Goal of the exercise:
Copy out each line of the listing below that contains the word "Başladı".

Extracted material:
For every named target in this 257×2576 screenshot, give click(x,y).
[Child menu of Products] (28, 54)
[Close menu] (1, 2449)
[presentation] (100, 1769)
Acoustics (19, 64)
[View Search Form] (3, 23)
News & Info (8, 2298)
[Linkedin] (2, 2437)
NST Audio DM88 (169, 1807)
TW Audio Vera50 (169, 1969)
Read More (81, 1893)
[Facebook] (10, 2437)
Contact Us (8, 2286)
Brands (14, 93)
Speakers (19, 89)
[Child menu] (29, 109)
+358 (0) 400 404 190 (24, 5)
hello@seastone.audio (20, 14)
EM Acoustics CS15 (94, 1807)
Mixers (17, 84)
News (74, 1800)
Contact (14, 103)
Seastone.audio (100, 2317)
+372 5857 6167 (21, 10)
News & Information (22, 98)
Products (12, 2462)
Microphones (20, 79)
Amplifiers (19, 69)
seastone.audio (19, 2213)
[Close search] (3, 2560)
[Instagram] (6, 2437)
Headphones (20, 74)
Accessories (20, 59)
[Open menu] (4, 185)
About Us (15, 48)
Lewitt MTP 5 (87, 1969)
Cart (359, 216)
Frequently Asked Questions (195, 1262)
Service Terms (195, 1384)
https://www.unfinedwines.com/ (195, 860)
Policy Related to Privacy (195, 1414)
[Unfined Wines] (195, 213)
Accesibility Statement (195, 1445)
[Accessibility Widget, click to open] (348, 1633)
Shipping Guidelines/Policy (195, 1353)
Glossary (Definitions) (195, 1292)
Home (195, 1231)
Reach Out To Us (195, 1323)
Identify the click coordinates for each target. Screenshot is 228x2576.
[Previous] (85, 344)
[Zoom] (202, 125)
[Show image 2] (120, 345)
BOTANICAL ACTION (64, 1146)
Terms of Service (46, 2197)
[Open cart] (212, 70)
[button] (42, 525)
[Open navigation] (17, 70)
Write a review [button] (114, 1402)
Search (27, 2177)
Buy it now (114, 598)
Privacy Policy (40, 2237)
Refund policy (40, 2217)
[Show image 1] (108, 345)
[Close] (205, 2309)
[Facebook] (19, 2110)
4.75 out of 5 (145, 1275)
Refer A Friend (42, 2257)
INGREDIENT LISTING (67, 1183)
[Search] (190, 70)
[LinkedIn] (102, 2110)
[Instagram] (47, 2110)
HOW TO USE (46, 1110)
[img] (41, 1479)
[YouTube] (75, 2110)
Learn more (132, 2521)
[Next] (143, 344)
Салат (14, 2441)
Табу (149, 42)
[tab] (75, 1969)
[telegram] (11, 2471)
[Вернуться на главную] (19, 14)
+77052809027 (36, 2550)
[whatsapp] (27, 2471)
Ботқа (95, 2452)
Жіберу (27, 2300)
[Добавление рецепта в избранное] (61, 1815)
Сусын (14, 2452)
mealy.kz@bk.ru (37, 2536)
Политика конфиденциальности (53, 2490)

==

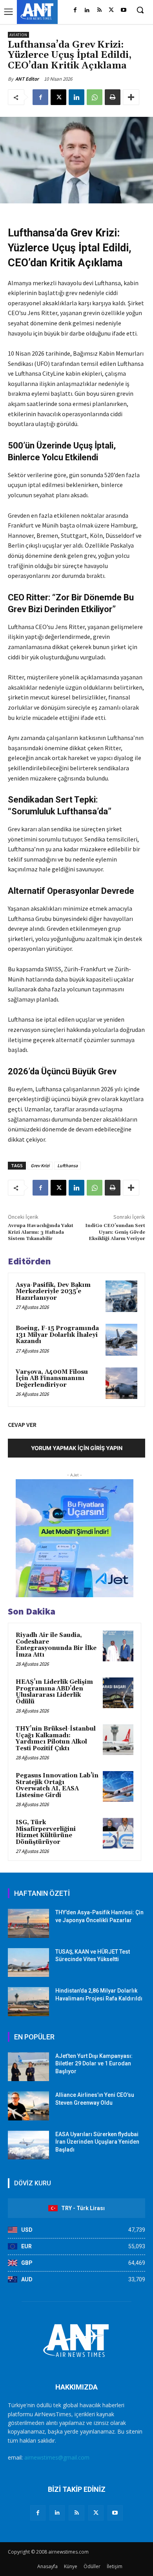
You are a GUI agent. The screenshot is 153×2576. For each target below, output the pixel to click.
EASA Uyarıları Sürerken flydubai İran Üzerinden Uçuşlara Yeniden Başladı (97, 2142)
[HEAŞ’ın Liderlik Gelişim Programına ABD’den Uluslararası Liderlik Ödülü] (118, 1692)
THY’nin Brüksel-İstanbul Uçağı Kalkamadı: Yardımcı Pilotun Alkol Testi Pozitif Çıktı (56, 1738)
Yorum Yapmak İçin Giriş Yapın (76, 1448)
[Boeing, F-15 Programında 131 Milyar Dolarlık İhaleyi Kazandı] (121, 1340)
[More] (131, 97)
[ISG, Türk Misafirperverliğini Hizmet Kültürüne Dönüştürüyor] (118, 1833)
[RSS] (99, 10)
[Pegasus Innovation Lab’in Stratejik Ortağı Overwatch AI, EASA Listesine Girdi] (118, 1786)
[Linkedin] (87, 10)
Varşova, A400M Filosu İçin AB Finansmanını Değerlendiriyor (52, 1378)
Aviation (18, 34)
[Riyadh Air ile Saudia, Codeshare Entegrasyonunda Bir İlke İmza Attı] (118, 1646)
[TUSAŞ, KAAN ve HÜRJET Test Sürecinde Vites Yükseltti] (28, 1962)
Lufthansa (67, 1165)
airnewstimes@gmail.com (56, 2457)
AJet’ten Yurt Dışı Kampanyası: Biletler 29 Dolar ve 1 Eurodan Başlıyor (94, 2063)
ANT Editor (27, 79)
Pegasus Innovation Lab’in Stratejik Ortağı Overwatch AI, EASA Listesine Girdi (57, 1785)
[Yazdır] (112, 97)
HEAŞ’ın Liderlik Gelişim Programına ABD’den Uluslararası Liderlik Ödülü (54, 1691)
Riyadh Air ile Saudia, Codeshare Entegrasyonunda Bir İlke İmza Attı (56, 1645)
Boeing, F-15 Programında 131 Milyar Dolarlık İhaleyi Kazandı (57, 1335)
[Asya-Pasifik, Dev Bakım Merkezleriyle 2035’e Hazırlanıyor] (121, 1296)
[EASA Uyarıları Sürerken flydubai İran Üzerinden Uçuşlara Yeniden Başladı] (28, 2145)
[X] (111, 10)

Answer for this exercise:
EASA Uyarıları Sürerken flydubai İran Üzerinden Uçuşlara Yeniden Başladı (97, 2142)
[EASA Uyarıları Sürerken flydubai İran Üzerinden Uçuşlara Yeniden Başladı] (28, 2145)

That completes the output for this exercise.